> _Exercise description_: Give the data a second time, exactly and in full.

_ _ _

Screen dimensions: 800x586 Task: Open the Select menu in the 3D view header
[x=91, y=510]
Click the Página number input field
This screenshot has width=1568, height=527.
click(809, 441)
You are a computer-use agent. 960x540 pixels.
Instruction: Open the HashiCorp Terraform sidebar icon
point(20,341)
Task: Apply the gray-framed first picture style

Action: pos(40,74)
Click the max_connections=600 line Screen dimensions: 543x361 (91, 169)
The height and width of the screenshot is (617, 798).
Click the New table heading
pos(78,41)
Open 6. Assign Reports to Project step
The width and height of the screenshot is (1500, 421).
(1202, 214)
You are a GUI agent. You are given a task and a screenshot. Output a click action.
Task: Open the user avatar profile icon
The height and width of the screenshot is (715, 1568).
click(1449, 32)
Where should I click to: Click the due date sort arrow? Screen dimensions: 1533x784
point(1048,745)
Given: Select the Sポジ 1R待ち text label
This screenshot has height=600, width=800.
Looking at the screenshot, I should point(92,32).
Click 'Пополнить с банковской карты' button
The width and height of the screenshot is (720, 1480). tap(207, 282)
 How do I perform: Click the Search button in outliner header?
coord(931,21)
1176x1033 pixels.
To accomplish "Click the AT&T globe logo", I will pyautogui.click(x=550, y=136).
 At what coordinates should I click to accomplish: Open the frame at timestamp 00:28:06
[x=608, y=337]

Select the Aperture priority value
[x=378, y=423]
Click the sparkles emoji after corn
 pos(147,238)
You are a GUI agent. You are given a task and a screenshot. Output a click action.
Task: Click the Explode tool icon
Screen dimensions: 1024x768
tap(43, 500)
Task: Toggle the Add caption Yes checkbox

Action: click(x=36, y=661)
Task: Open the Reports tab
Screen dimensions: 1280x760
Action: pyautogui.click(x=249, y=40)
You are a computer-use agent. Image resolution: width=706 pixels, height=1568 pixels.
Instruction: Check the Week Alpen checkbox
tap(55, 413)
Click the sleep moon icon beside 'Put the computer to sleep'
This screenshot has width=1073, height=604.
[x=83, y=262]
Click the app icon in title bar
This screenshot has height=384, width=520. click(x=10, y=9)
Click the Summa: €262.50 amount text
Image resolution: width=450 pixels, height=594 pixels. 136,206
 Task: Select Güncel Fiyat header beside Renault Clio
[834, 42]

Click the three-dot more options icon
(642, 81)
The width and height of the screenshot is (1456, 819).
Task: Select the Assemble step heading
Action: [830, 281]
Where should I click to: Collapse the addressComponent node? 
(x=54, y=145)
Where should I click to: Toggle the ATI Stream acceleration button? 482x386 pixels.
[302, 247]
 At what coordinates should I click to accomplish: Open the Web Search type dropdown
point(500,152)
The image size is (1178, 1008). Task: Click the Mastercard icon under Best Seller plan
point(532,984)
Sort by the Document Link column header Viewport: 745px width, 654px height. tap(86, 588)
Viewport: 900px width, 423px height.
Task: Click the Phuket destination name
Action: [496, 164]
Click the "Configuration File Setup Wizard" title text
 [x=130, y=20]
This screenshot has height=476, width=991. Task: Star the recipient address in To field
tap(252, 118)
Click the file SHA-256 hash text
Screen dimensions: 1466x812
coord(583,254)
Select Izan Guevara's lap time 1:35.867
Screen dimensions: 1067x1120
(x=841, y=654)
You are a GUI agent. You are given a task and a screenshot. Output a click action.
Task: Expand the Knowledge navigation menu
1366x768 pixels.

_ _ _

> _Output of the task_:
Screen dimensions: 800x586 Task: Open the Select menu in the 3D view header
[x=91, y=510]
Click the Página number input field
This screenshot has width=1568, height=527.
click(809, 441)
You are a computer-use agent. 960x540 pixels.
Instruction: Open the HashiCorp Terraform sidebar icon
point(20,341)
Task: Apply the gray-framed first picture style

Action: pos(40,74)
Click the max_connections=600 line Screen dimensions: 543x361 (91, 169)
The height and width of the screenshot is (617, 798).
Click the New table heading
pos(78,41)
Open 6. Assign Reports to Project step
The width and height of the screenshot is (1500, 421).
(1202, 214)
You are a GUI agent. You are given a task and a screenshot. Output a click action.
Task: Open the user avatar profile icon
The height and width of the screenshot is (715, 1568).
click(1449, 32)
Where should I click to: Click the due date sort arrow? Screen dimensions: 1533x784
point(1048,745)
Given: Select the Sポジ 1R待ち text label
This screenshot has height=600, width=800.
Looking at the screenshot, I should point(92,32).
Click 'Пополнить с банковской карты' button
The width and height of the screenshot is (720, 1480). tap(207, 282)
 How do I perform: Click the Search button in outliner header?
coord(931,21)
1176x1033 pixels.
To accomplish "Click the AT&T globe logo", I will pyautogui.click(x=550, y=136).
 At what coordinates should I click to accomplish: Open the frame at timestamp 00:28:06
[x=608, y=337]

Select the Aperture priority value
[x=378, y=423]
Click the sparkles emoji after corn
 pos(147,238)
You are a GUI agent. You are given a task and a screenshot. Output a click action.
Task: Click the Explode tool icon
Screen dimensions: 1024x768
tap(43, 500)
Task: Toggle the Add caption Yes checkbox

Action: click(x=36, y=661)
Task: Open the Reports tab
Screen dimensions: 1280x760
Action: pyautogui.click(x=249, y=40)
You are a computer-use agent. Image resolution: width=706 pixels, height=1568 pixels.
Instruction: Check the Week Alpen checkbox
tap(55, 413)
Click the sleep moon icon beside 'Put the computer to sleep'
This screenshot has width=1073, height=604.
[x=83, y=262]
Click the app icon in title bar
This screenshot has height=384, width=520. click(x=10, y=9)
Click the Summa: €262.50 amount text
Image resolution: width=450 pixels, height=594 pixels. 136,206
 Task: Select Güncel Fiyat header beside Renault Clio
[834, 42]

Click the three-dot more options icon
(642, 81)
The width and height of the screenshot is (1456, 819).
Task: Select the Assemble step heading
Action: [830, 281]
Where should I click to: Collapse the addressComponent node? 
(x=54, y=145)
Where should I click to: Toggle the ATI Stream acceleration button? 482x386 pixels.
[302, 247]
 At what coordinates should I click to accomplish: Open the Web Search type dropdown
point(500,152)
The image size is (1178, 1008). Task: Click the Mastercard icon under Best Seller plan
point(532,984)
Sort by the Document Link column header Viewport: 745px width, 654px height. tap(86, 588)
Viewport: 900px width, 423px height.
Task: Click the Phuket destination name
Action: [496, 164]
Click the "Configuration File Setup Wizard" title text
 [x=130, y=20]
This screenshot has height=476, width=991. Task: Star the recipient address in To field
tap(252, 118)
Click the file SHA-256 hash text
Screen dimensions: 1466x812
coord(583,254)
Select Izan Guevara's lap time 1:35.867
Screen dimensions: 1067x1120
(x=841, y=654)
You are a GUI agent. You are given a task and a screenshot. Output a click action.
Task: Expand the Knowledge navigation menu
1366x768 pixels.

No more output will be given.